Simulating Society Requires Simulating Thought
Chance Jiajie Li, Jiayi Wu, Zhenze Mo, Ao Qu, Yuhan Tang, Kaiya Ivy Zhao, Yulu Gan, Jie Fan, Jiangbo Yu, Jinhua Zhao, Paul Liang, Luis Alonso, Kent Larson
TL;DR
The paper argues that simulating complex society with large language models requires cognitively grounded reasoning rather than surface-level plausibility. It introduces GenMinds, a framework for structured belief representations via causal motifs and belief graphs, and RECAP, a benchmark for reasoning fidelity including traceability, demographic grounding, and intervention coherence. By shifting from output-centric prompts to a cognition-centric paradigm grounded in causal, compositional, and revisable reasoning, the work offers a path toward agents that simulate how people think, not just what they say. The proposed framework aims to enable transparent diagnostics, pluralistic modeling of public reasoning, and principled evaluation for high-stakes social simulations, while outlining open challenges and next steps for the field.
Abstract
Simulating society with large language models (LLMs), we argue, requires more than generating plausible behavior; it demands cognitively grounded reasoning that is structured, revisable, and traceable. LLM-based agents are increasingly used to emulate individual and group behavior, primarily through prompting and supervised fine-tuning. Yet current simulations remain grounded in a behaviorist "demographics in, behavior out" paradigm, focusing on surface-level plausibility.

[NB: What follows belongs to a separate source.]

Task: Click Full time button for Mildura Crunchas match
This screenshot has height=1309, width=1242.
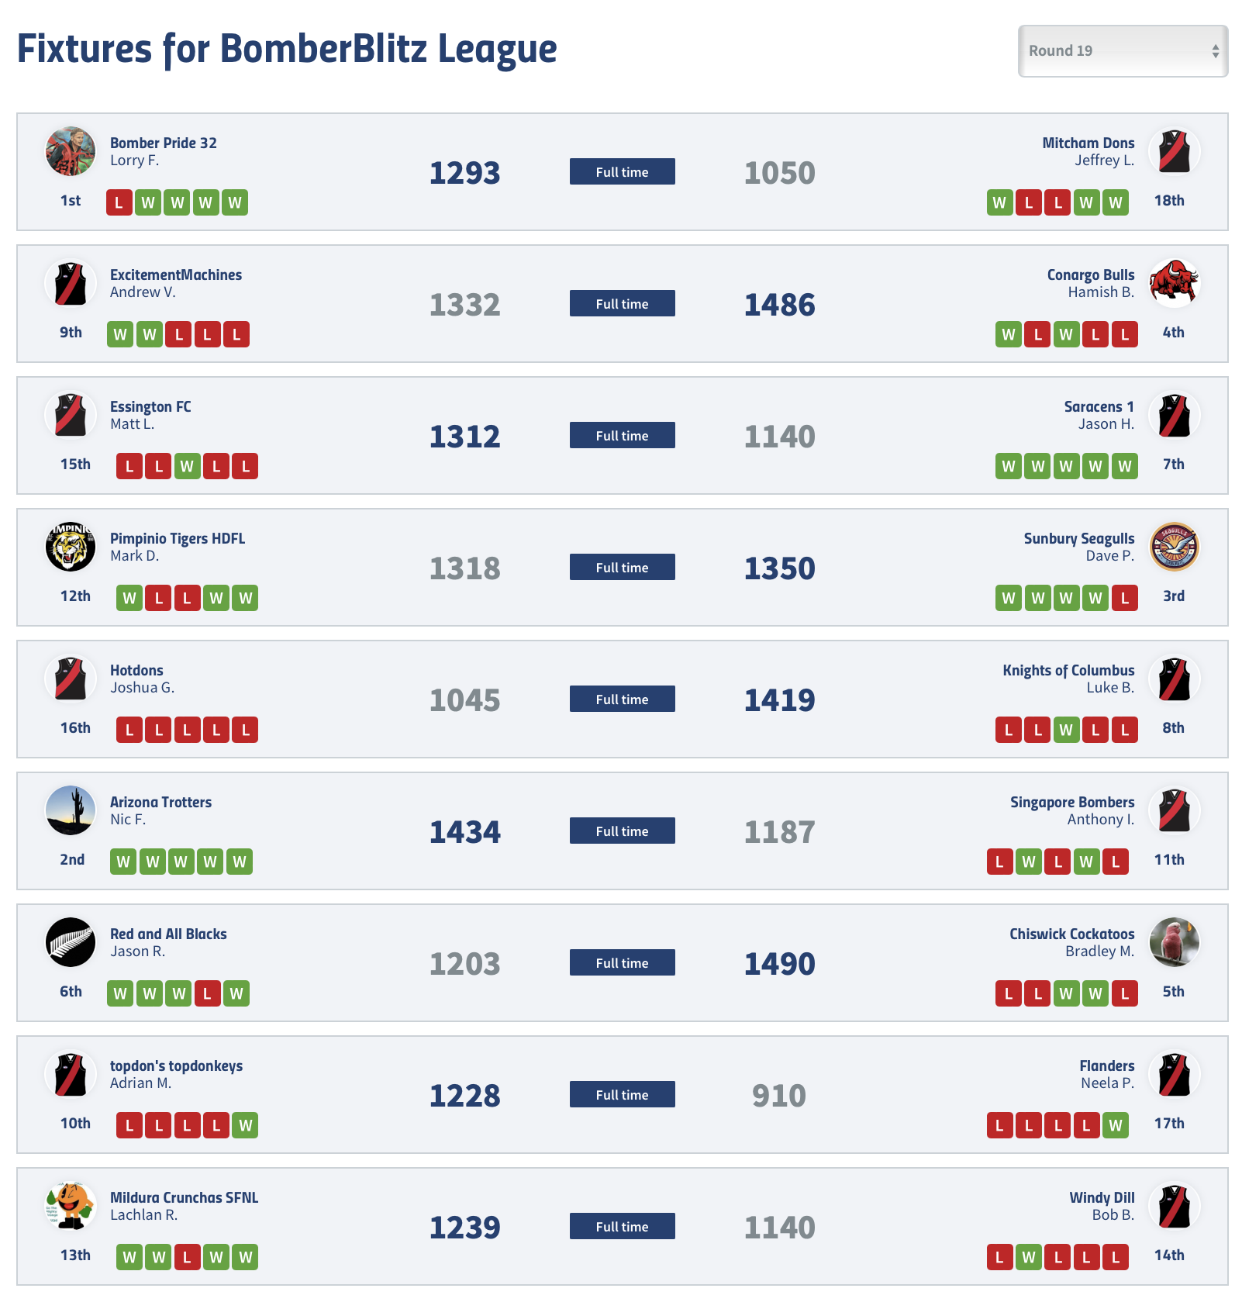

As a result, they often lack internal coherence, causal reasoning, and belief traceability, making them unreliable for modeling how people reason, deliberate, and respond to interventions. To address this, we present a conceptual modeling paradigm, Generative Minds (GenMinds), which draws from cognitive science to support structured belief representations in generative agents. To evaluate such agents, we introduce the RECAP (REconstructing CAusal Paths) framework, a benchmark designed to assess reasoning fidelity via causal traceability, demographic grounding, and intervention consistency. These contributions advance a broader shift: from surface-level mimicry to generative agents that simulate thought, not just language, for social simulations.